In the interview, Alex touches on everything from whether we’ll ever see wOBA show up on stadium scoreboards to when we might see some of the Pirates’ young phenoms hit the Bigs to what year the Pirates will return to the playoffs.
One caveat — this interview was conducted prior to the recent news regarding the Pirates’ financial documents and the status of GM Neal Huntington, and so those topics are not covered. For the record, Alex actually grew up a Yankee fan. What?
Here is a sneak peek and go here to check out the interview on Yankeeist.
Yankeeist: Jameson Taillon and Stetson Allie are obviously tremendously exciting, super high-ceiling prospects, and if all goes well could be anchors in the Pittsburgh rotation for years to come. How quickly do you see them getting through the system? Could we see Taillon in the rotation in a year? How does the front office feel about its 2010 draft class?

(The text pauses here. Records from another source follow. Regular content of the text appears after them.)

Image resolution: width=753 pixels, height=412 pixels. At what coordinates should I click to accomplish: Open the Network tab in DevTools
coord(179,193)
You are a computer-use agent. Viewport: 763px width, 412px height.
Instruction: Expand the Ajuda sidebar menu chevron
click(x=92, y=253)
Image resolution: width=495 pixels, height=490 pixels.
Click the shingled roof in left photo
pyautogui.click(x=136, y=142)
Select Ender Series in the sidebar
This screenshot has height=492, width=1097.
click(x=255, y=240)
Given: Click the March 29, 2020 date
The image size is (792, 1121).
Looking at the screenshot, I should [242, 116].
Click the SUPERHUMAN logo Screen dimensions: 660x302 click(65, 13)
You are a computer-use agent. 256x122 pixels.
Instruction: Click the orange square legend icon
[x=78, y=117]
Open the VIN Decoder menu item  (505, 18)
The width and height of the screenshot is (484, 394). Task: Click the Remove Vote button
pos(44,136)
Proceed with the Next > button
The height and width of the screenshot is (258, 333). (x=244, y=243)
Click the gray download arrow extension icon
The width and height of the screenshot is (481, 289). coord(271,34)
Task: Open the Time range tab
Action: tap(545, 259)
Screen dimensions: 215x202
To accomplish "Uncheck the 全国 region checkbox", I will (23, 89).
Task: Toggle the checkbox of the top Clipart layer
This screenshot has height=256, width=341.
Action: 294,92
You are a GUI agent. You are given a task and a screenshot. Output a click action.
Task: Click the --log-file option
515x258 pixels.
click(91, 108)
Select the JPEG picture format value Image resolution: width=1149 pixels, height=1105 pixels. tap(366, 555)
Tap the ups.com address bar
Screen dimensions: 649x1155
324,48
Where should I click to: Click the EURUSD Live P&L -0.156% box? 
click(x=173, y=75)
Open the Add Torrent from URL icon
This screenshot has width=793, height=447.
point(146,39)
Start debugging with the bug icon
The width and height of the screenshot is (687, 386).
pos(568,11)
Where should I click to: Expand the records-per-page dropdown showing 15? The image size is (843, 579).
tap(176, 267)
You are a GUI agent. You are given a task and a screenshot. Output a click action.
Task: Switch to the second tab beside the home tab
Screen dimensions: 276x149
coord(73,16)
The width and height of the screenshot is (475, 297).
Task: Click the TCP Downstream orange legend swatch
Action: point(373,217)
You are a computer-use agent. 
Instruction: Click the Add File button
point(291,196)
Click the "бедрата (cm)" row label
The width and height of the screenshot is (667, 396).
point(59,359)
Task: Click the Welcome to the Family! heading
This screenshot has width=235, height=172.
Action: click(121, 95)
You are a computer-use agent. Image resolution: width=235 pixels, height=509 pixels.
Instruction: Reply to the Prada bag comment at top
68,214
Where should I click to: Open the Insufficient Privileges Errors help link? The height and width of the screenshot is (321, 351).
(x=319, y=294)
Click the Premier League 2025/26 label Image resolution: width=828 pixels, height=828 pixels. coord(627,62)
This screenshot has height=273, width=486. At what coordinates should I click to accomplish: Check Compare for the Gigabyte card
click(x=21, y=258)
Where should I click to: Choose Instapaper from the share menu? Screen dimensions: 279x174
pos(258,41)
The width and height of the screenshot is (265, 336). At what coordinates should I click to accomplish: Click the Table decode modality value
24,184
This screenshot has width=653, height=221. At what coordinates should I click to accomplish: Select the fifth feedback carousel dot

AL: To answer the last part of the question first, we’re extremely excited about the 2010 draft. Obviously Taillon and Allie head the bill for us and are getting most of the attention, but we’re also excited about a lot of the other players that we’ve added to the system. With the press and media hype that comes with a #2 overall pick, I think some of our other, later draft picks fly under the radar, but I know our scouting staff puts a tremendous amount of work into selections #1 – #50.
As to their path to the big leagues, our farm director, Kyle Stark, has really put that burden back onto all of our minor league players. These draft picks – as well as all of our minor league players – will dictate their own path based on their performance on and off the field and their ability to develop the traits and skills we see necessary to excel in the Major Leagues. I don’t think they’ll operate within a “timeline” of any kind, even though that question gets asked a lot because of their advanced abilities when compared to other HS arms. It doesn’t take a scout to note that there’s a big difference between High School baseball and the Major Leagues, and even the most advanced arms – guys like Josh Beckett, Clayton Kershaw, Madison Bumgarner – were not ready to join a Major League rotation in their first year of professional ball.